▸ ABOUT THIS EXERCISE
Can you convert the data below into a JSON list of strings, one per line, with blank lines dropped and the pictures left out?

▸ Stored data
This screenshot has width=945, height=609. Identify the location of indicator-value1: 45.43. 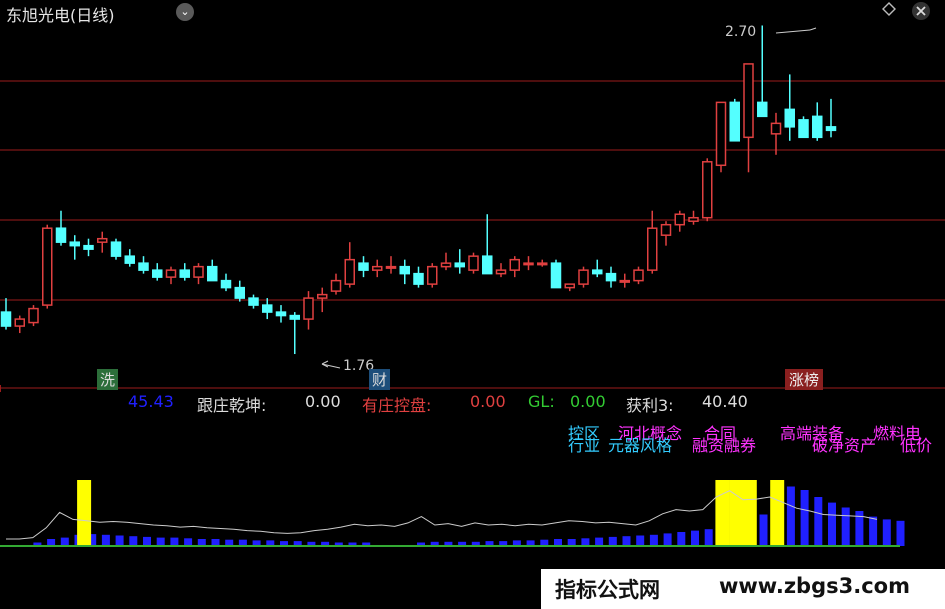
(151, 402).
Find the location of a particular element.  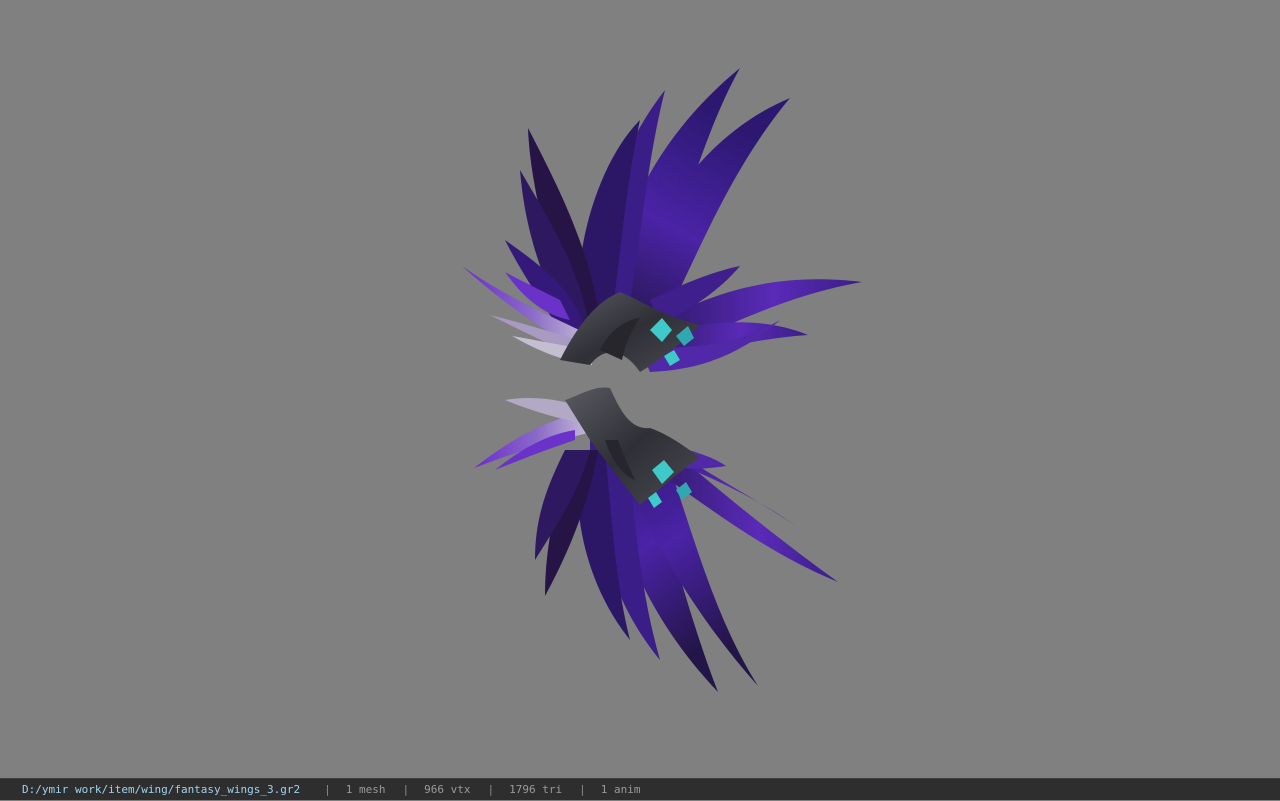

lower-wing is located at coordinates (656, 540).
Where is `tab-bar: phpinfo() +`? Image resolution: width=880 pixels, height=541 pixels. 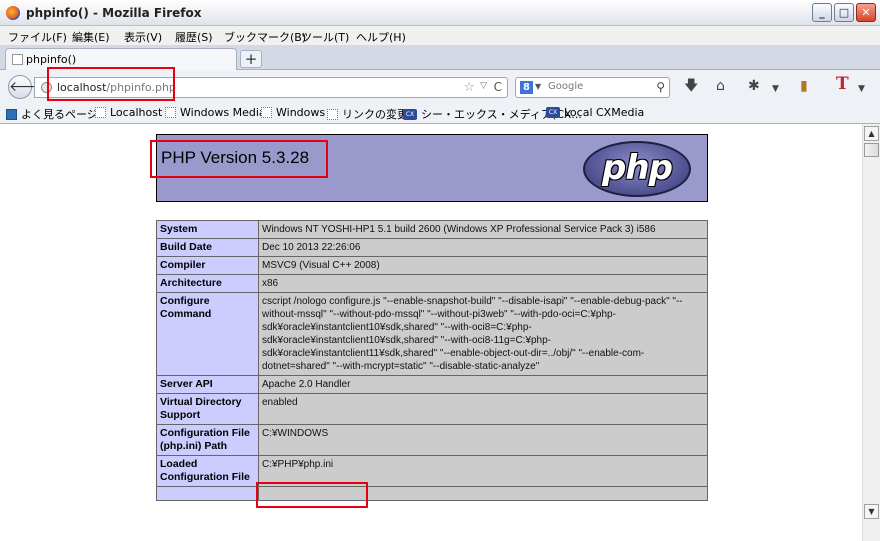
tab-bar: phpinfo() + is located at coordinates (440, 58).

▸ RESPONSE FOR THIS EXERCISE
[
  "This screenshot has width=945, height=609. Identify the location of indicator-value1: 45.43. ",
  "(151, 402).",
  "Find the location of a particular element.  ",
  "lower-wing is located at coordinates (656, 540).",
  "Where is `tab-bar: phpinfo() +`? Image resolution: width=880 pixels, height=541 pixels. ",
  "tab-bar: phpinfo() + is located at coordinates (440, 58)."
]